--- START ---

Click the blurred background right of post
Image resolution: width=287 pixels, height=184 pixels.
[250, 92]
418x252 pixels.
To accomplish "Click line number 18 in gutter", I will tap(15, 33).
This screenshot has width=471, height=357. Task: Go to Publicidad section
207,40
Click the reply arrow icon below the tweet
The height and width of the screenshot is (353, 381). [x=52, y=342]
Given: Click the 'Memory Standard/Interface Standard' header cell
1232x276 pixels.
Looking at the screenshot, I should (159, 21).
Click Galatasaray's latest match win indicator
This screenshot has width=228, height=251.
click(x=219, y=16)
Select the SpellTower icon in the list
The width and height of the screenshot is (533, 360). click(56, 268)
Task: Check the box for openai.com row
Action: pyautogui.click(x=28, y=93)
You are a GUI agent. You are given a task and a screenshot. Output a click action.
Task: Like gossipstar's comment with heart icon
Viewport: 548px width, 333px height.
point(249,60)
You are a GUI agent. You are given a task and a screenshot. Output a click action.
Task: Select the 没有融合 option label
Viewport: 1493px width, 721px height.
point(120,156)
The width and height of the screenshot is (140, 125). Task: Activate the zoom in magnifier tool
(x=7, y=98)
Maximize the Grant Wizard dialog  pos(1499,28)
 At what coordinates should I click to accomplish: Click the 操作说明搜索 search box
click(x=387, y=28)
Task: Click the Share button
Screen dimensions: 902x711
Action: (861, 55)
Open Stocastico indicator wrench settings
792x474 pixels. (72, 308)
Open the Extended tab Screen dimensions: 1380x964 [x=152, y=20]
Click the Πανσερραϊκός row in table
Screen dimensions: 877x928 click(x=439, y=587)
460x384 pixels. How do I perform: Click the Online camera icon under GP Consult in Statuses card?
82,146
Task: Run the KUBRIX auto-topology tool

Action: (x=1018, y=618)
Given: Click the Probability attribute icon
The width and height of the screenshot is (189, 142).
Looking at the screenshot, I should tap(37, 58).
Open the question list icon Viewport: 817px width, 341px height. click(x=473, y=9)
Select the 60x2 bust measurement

--- END ---

• **Instructions for the task**:
Beginning at the line above that contains "Click Galatasaray's latest", return each line exactly through the line that contains "Open the Extended", and no others.

• **Written answer**:
Click Galatasaray's latest match win indicator
This screenshot has width=228, height=251.
click(x=219, y=16)
Select the SpellTower icon in the list
The width and height of the screenshot is (533, 360). click(56, 268)
Task: Check the box for openai.com row
Action: pyautogui.click(x=28, y=93)
You are a GUI agent. You are given a task and a screenshot. Output a click action.
Task: Like gossipstar's comment with heart icon
Viewport: 548px width, 333px height.
point(249,60)
You are a GUI agent. You are given a task and a screenshot. Output a click action.
Task: Select the 没有融合 option label
Viewport: 1493px width, 721px height.
point(120,156)
The width and height of the screenshot is (140, 125). Task: Activate the zoom in magnifier tool
(x=7, y=98)
Maximize the Grant Wizard dialog  pos(1499,28)
 At what coordinates should I click to accomplish: Click the 操作说明搜索 search box
click(x=387, y=28)
Task: Click the Share button
Screen dimensions: 902x711
Action: (861, 55)
Open Stocastico indicator wrench settings
792x474 pixels. (72, 308)
Open the Extended tab Screen dimensions: 1380x964 [x=152, y=20]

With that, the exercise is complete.